Parole che non sono andate giu′ agli operai siciliani che hanno deciso di scioperare dalle 7.30 alle 8.30, una prima squadra, e dalle 9.30 alle 10.30 una seconda squadra. Intanto, gli operai si stanno preparando allo sciopero di 8 ore proclamato dai sindacati per domani e che culminera′ con una manifestazione che si terra′ davanti al Palazzo dei Normanni di Palermo, sede del Parlamento siciliano.
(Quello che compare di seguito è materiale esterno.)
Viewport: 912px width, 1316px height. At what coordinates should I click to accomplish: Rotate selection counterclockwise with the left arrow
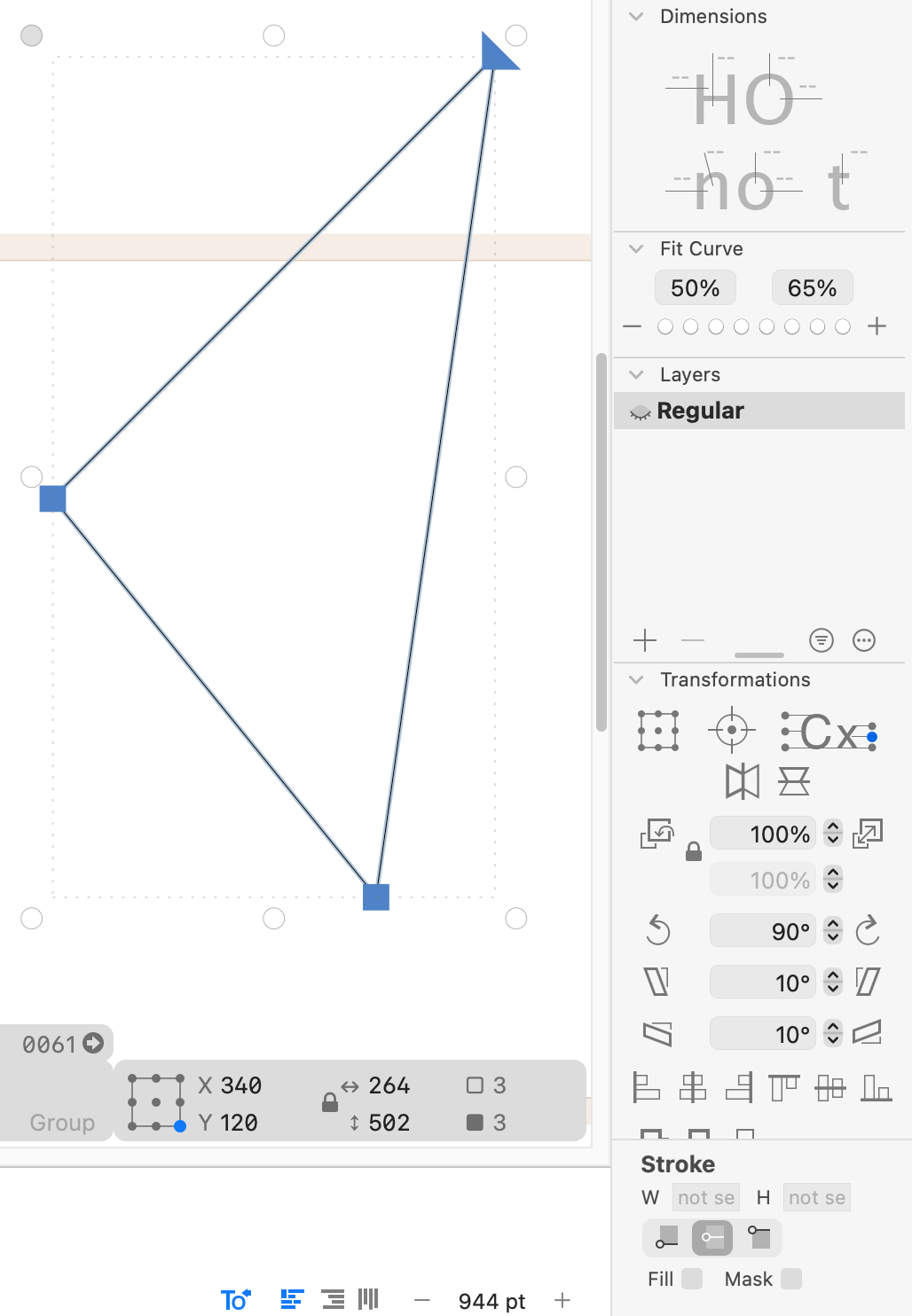(657, 930)
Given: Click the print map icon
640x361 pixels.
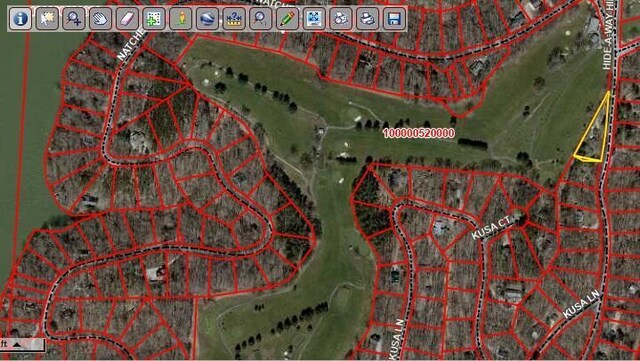Looking at the screenshot, I should [367, 18].
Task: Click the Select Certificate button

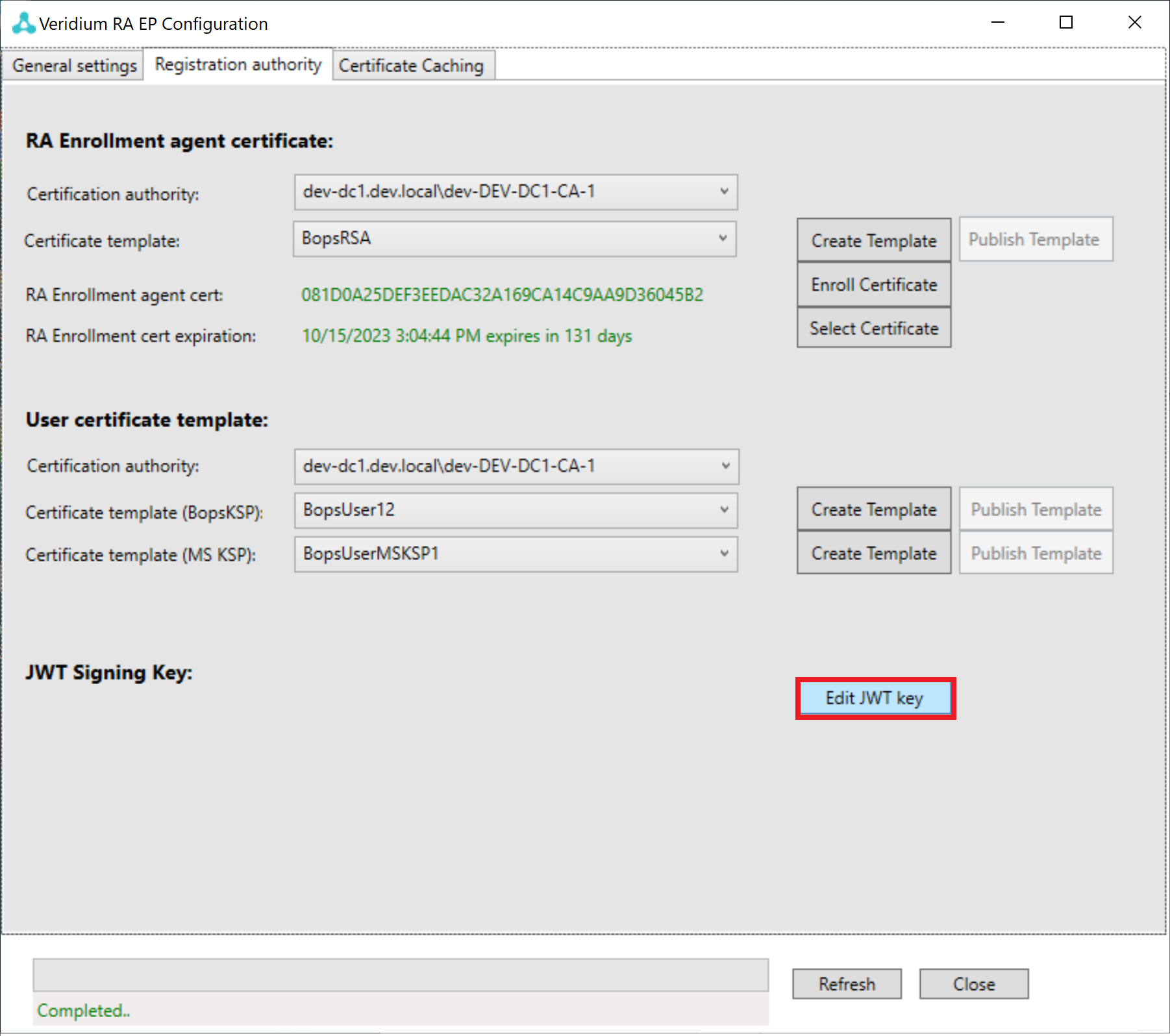Action: point(873,328)
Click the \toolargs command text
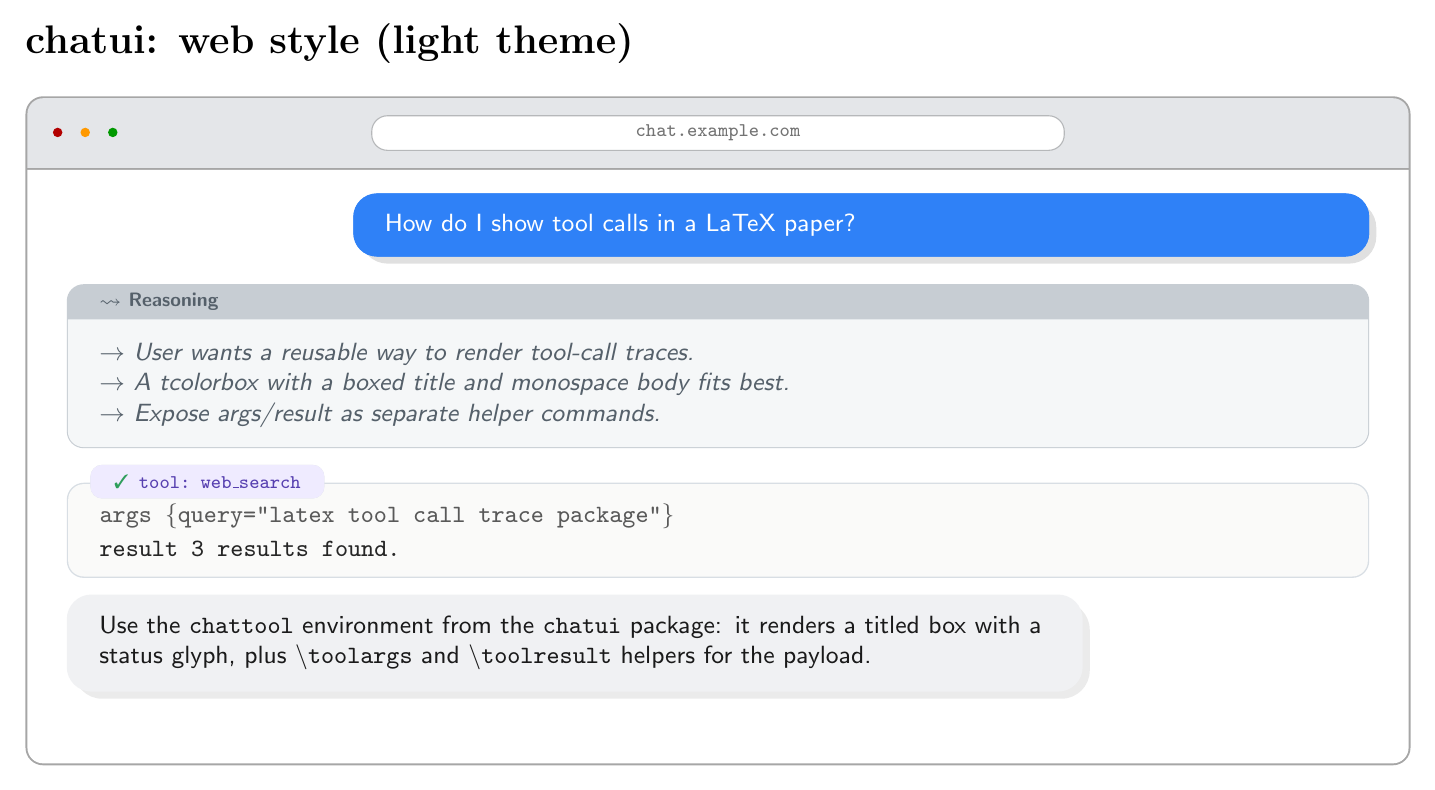1435x790 pixels. pyautogui.click(x=355, y=657)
′Fiat deve produrre piu′ auto in Italia invece che all′estero, solo così si potranno salvaguardare gli stabilimenti italiani e tutelare l′occupazione′ ha detto il segretario nazionale dell′Ugl Metalmeccanici Giovanni Centrella. ′Termini Imerese non deve chiudere′, aggiunge ricordando anche le ulteriori azioni di protesta che saranno esaminate dalla segreteria nazionale prevista per il 14.
′Il sindacato sta lavorando per tutelare al meglio i lavoratori e lo stesso dovrebbe fare il Lingotto. Termini Imerese rappresenta l′unica fonte economica di tutto il territorio ed è impensabile uno stop della produzione. Il Gruppo non può abbandonare la fabbrica insieme a un indotto diretto e indiretto fatto di tante piccole aziende, che ruotano intorno a quello stabilimento e che finirebbero col chiudere′, conclude.